> _WORK TO COMPLETE_
Each line in the material below, starting at the one that contains "Instruction: Open the @office list" and ending at the one that contains "Click the Word icon in title bar", should be repeated exactly; the pictures should not.

> _PROVIDED RECORDS_
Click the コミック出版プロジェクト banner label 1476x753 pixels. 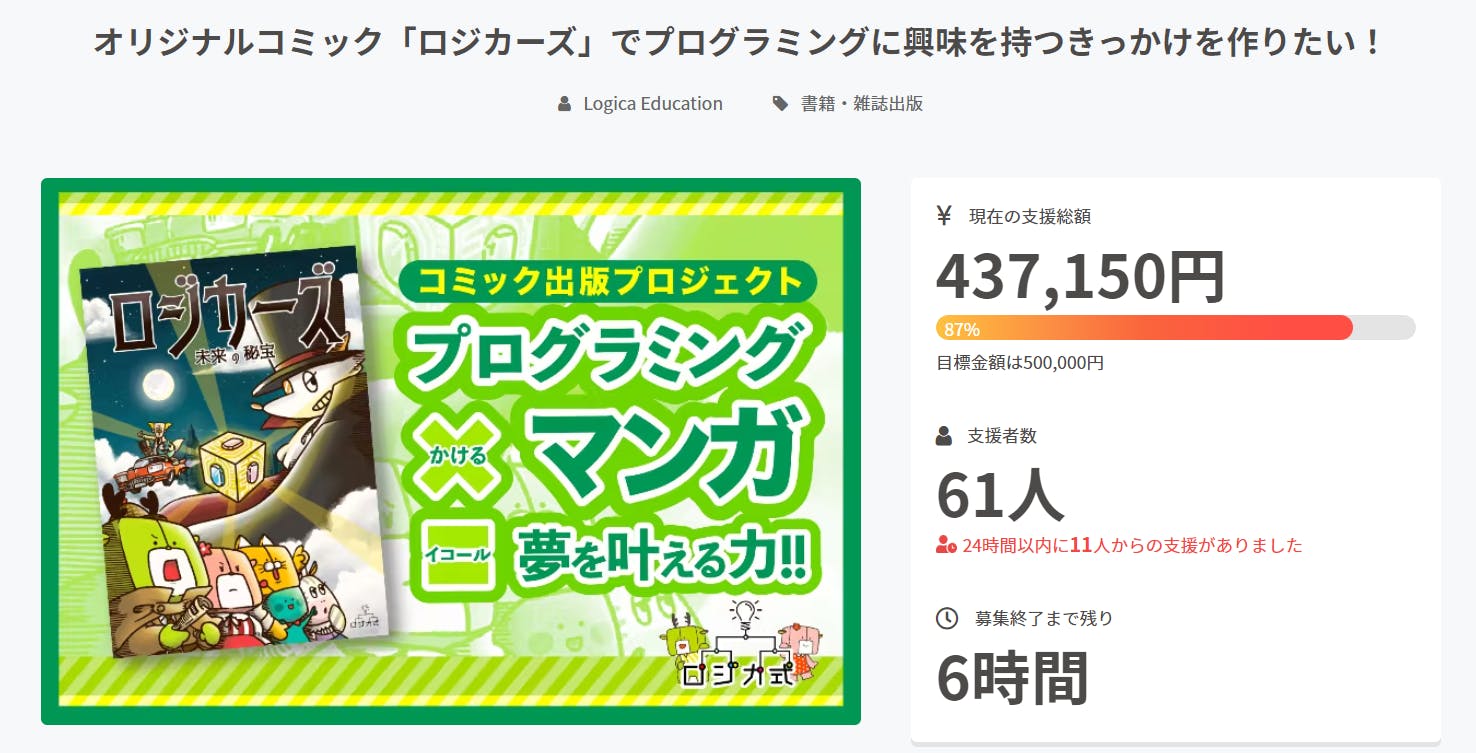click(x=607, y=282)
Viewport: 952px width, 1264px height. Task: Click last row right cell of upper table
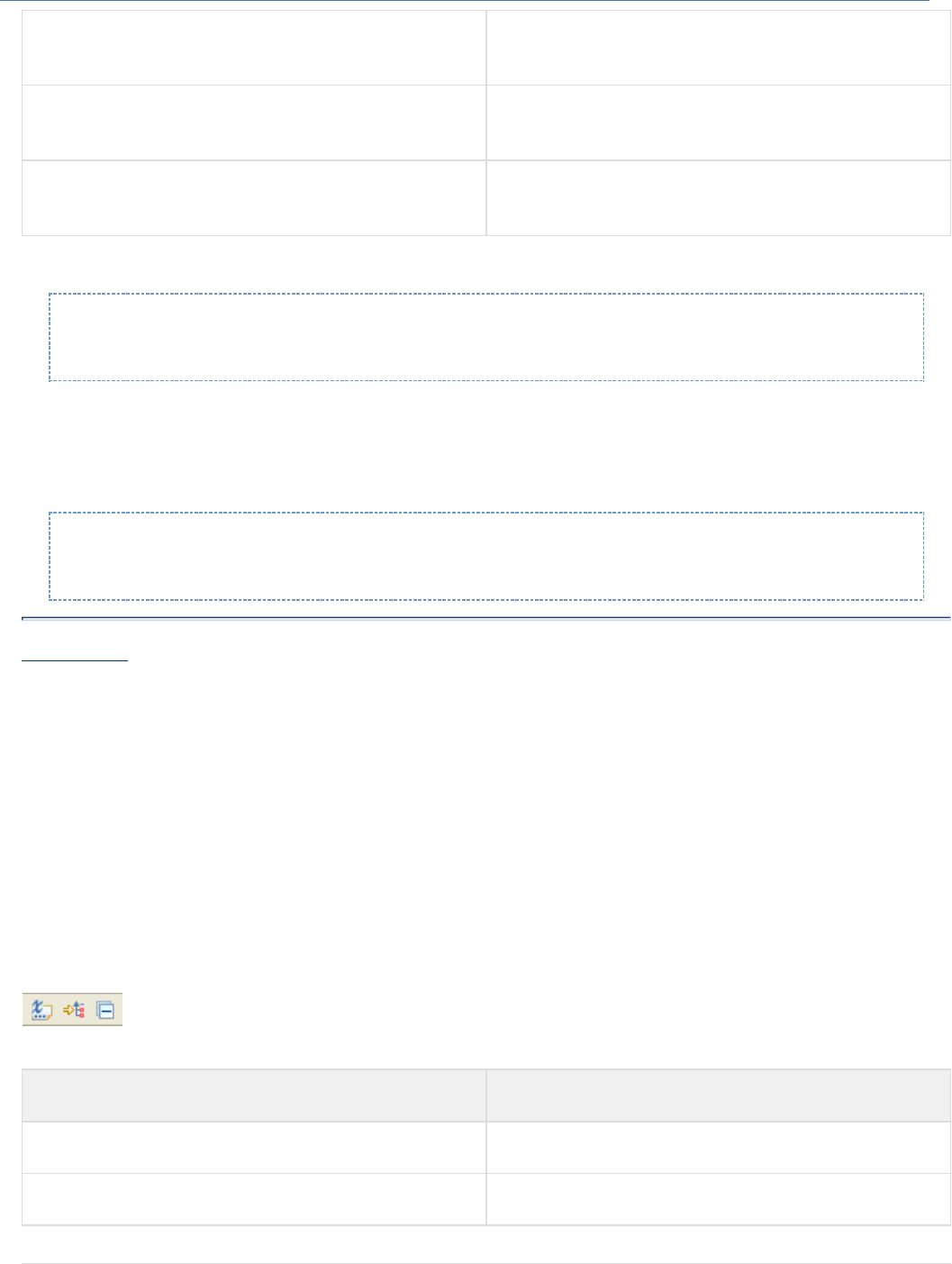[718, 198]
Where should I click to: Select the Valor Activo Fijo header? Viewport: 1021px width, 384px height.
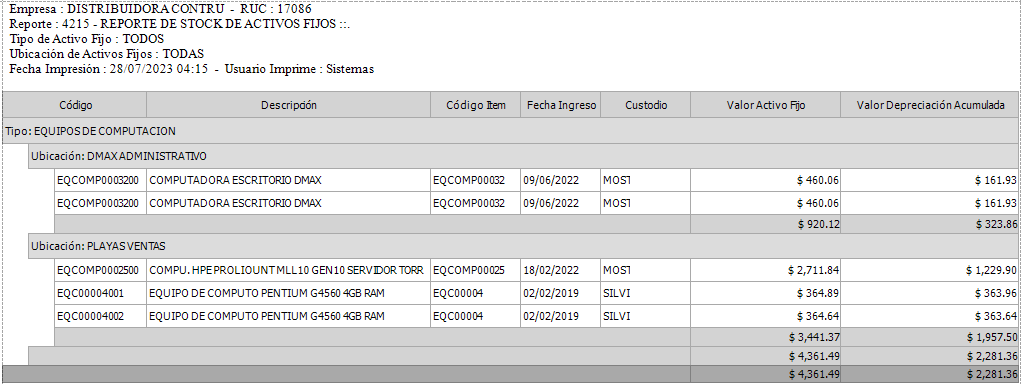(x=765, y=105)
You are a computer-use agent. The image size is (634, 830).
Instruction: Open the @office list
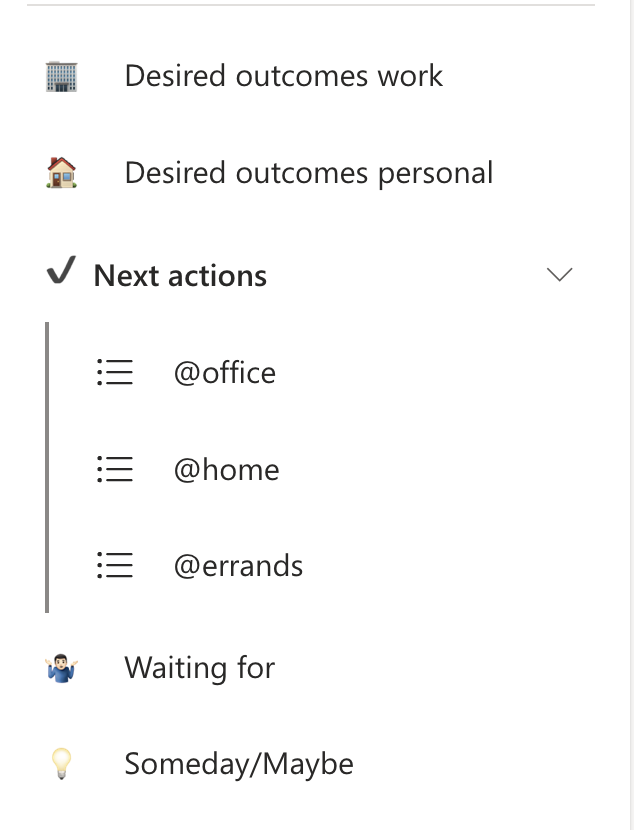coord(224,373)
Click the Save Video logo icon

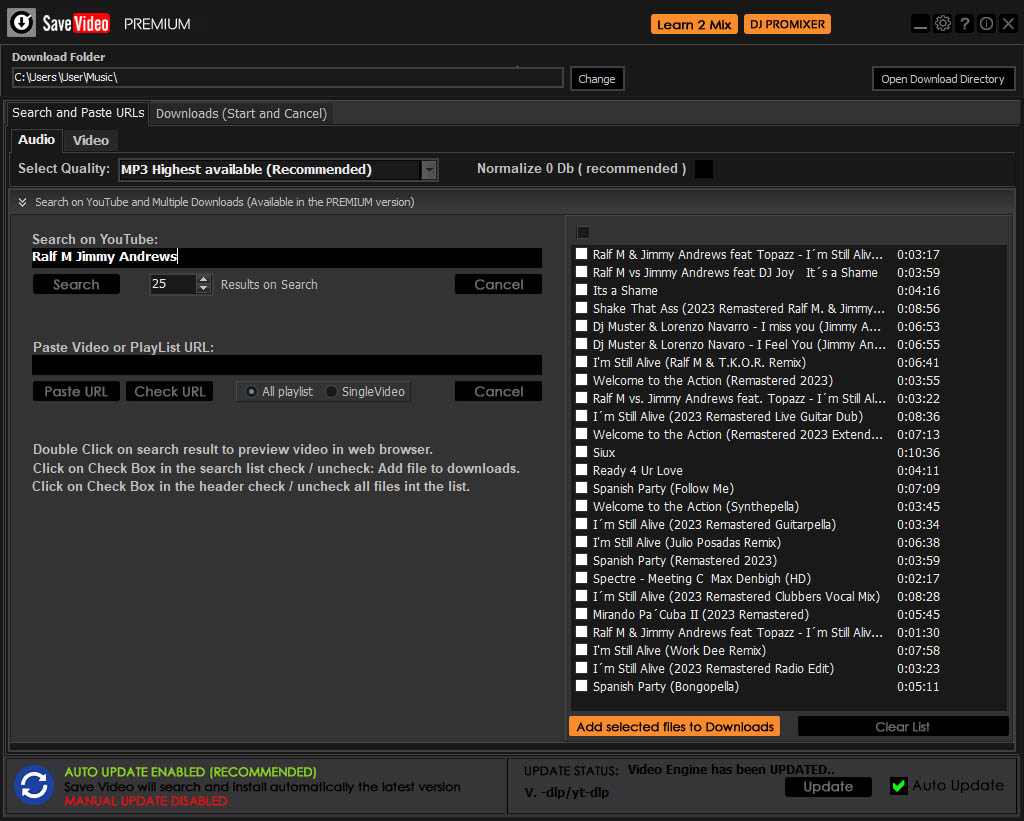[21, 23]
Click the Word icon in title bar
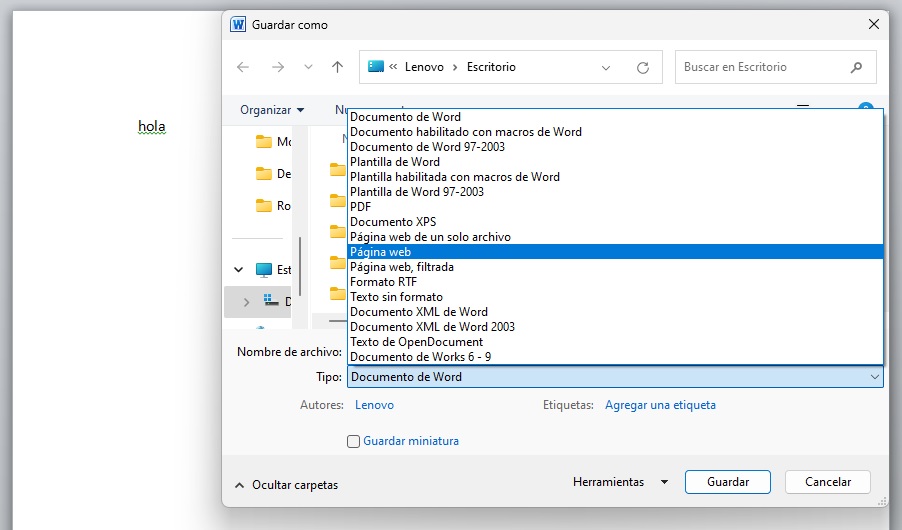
==
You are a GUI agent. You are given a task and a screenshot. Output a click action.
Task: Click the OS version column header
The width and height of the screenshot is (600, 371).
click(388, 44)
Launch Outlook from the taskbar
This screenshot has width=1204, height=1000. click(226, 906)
* * *
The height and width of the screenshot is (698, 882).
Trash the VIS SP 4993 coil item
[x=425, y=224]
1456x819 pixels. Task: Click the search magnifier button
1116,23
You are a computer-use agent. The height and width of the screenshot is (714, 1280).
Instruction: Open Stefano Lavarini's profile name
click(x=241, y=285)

> _SOLUTION_
Instruction: Open the @office list
coord(224,373)
Click the Save Video logo icon

[21, 23]
Click the Word icon in title bar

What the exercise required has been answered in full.